Eggstreme division
Image by Sister72
Awash with chocolate eggs and gift bags, confectionery delirium sets in and your mind starts to wander... Given you have 20 bags, what is the minimum number of eggs needed so that you have a different number of eggs in each bag? (And here's a hint: go against common sense and try putting all your eggs in one basket!)

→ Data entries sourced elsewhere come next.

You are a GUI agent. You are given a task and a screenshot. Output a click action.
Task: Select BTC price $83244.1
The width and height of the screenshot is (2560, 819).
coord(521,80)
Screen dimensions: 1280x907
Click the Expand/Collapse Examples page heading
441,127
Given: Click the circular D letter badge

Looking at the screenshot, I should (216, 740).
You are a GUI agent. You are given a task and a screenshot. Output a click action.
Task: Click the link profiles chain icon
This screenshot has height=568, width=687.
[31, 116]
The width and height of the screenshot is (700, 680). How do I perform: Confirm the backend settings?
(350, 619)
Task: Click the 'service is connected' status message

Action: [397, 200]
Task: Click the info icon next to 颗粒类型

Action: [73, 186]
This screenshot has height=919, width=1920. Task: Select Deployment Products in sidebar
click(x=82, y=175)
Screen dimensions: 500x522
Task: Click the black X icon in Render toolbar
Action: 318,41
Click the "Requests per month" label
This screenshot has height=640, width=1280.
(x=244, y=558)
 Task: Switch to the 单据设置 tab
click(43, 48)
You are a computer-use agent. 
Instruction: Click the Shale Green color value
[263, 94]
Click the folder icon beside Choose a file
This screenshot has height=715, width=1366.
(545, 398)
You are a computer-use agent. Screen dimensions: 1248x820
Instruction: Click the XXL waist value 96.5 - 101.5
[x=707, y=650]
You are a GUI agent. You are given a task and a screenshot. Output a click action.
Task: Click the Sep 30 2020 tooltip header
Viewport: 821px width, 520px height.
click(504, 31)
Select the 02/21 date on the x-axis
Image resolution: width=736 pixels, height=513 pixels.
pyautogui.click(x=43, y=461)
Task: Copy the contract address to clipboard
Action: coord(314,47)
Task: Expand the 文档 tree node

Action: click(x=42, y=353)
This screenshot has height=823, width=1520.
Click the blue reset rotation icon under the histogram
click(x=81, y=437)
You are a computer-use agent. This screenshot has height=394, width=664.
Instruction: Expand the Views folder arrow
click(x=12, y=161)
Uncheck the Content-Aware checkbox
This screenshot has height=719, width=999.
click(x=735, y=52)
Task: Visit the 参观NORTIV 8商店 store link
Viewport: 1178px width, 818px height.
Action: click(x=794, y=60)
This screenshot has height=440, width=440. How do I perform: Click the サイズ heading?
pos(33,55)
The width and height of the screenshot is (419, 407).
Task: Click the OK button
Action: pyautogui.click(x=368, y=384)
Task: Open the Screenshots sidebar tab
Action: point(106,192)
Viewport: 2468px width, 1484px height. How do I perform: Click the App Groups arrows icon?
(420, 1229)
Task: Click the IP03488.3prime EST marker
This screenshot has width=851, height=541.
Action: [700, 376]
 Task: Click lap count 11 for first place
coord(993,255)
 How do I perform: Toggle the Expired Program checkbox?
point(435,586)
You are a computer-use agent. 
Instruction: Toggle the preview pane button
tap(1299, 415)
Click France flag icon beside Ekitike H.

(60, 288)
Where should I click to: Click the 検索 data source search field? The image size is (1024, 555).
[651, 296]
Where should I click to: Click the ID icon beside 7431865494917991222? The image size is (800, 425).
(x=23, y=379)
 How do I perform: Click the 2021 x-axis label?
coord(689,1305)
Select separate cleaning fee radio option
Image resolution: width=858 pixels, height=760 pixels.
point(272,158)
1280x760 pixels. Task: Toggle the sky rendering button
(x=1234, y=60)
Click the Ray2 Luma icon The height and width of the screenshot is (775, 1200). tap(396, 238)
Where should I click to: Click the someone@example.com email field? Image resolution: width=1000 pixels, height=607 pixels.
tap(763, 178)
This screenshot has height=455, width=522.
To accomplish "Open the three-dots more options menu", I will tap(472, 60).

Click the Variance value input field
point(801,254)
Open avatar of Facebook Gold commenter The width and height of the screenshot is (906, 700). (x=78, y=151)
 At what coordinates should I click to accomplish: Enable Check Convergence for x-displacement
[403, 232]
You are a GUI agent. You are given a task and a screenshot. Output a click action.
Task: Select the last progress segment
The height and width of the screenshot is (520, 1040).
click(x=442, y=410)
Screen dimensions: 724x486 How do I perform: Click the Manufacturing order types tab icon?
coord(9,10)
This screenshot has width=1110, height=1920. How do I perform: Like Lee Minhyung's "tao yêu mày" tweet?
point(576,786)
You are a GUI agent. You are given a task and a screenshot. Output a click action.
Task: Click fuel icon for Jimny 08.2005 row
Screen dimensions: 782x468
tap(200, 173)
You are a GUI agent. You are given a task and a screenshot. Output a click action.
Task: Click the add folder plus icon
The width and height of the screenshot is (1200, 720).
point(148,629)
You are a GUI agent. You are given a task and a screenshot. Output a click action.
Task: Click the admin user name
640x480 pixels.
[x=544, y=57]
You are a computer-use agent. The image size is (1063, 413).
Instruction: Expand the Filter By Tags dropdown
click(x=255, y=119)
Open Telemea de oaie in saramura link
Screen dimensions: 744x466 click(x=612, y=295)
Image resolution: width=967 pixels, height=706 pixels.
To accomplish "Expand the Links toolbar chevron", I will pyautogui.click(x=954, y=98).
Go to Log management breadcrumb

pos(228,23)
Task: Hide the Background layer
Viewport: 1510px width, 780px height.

This puzzle was taken from the regular Puzzle Corner column for the Gazette of the Australian Mathematical Society. Why not try your hand at the problems in the latest Puzzle Corner?
Solution
A straightforward answer: assuming that you can only have a whole number of eggs and you are allowing an empty bag, you can have zero eggs in the first bag, 1 egg in the second bag, 2 in the third, and so on until you have 19 eggs in the 20th bag. Therefore you need
0+1+2+3+...+19=190 eggs.
A trickier answer: you only need 19 eggs. Again assume that you can only have a whole number of eggs in each bag and that you can have an empty bag. Then the first bag has no eggs. Put bag 1, and one egg, in bag 2, so that bag 2 contains 1 egg. Put bag 2, and one egg, in bag 3, so that bag 3 contains 2 eggs. Carry on until you put bag 19, and one egg, in bag 20, so bag 20 contains 19 eggs — the total number of eggs.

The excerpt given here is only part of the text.